Stored entries
━━━━

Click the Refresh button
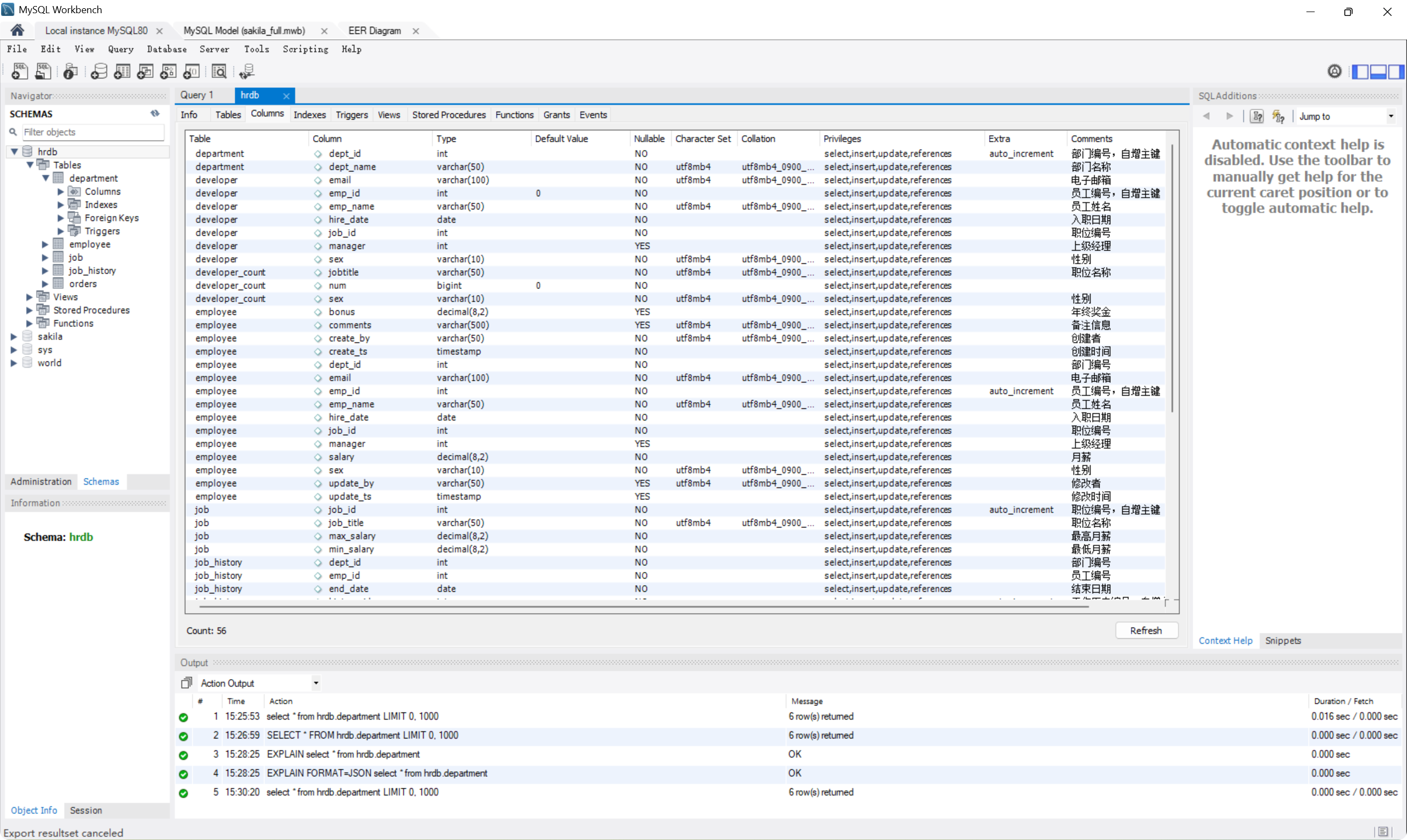 click(1145, 631)
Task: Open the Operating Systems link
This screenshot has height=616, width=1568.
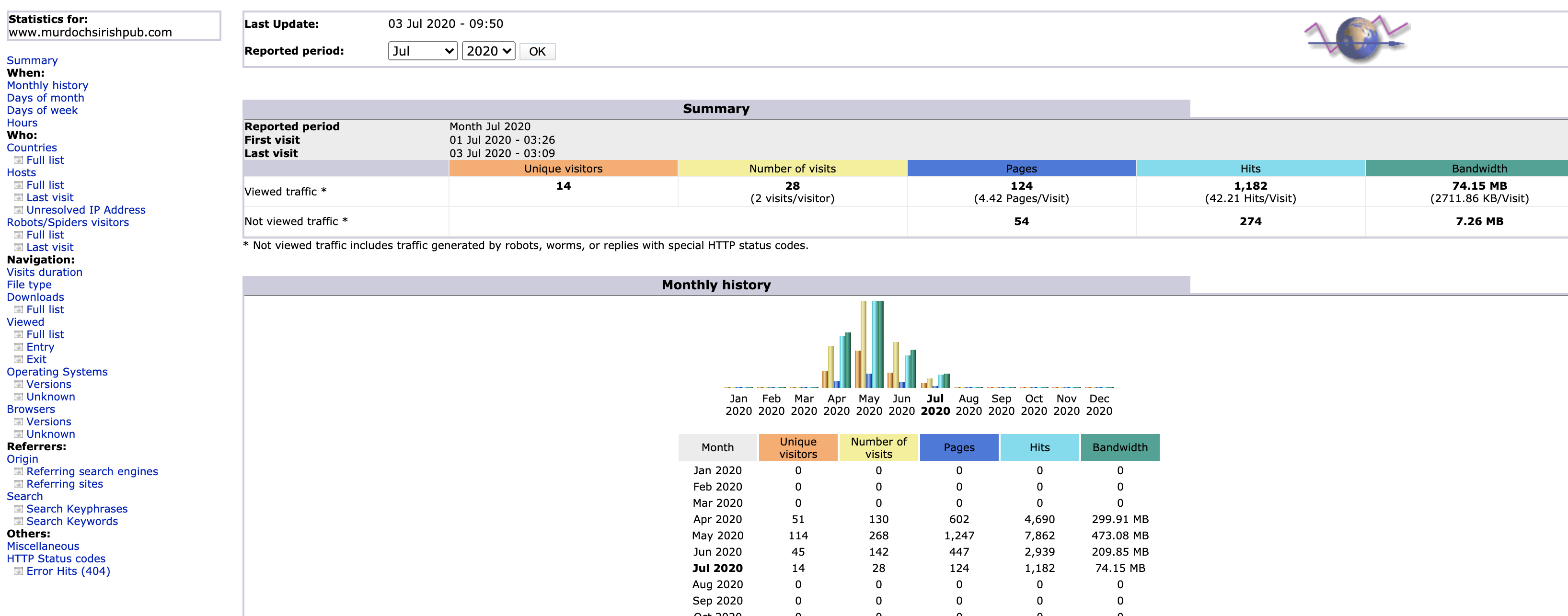Action: point(57,372)
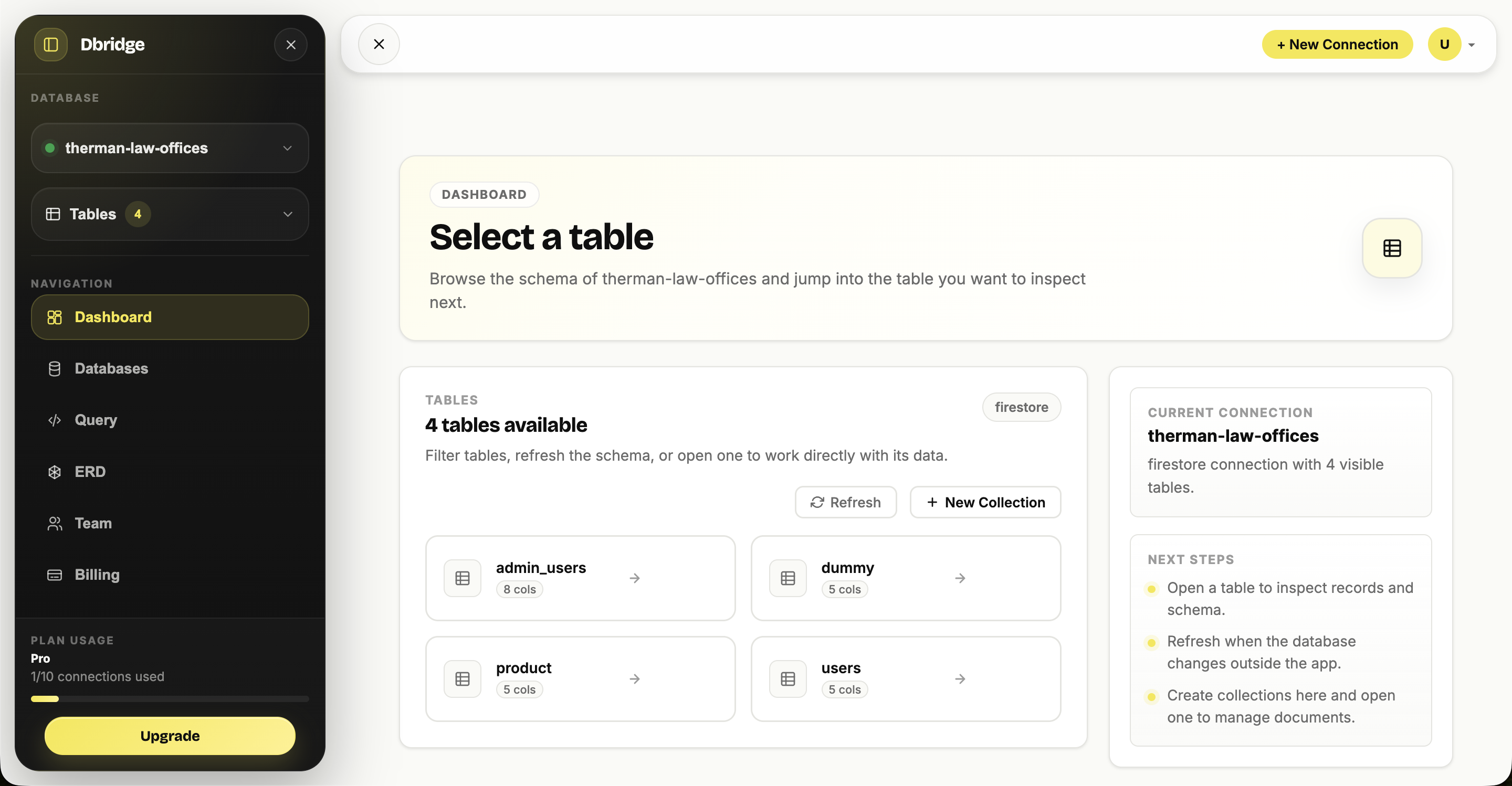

━━━━

TRY IT
Transcribe all of the records above character for character. Exclude the pictures.

ANSWER SPACE
Click the Refresh button
 click(1145, 631)
Task: Open the Operating Systems link
This screenshot has height=616, width=1568.
Action: point(57,372)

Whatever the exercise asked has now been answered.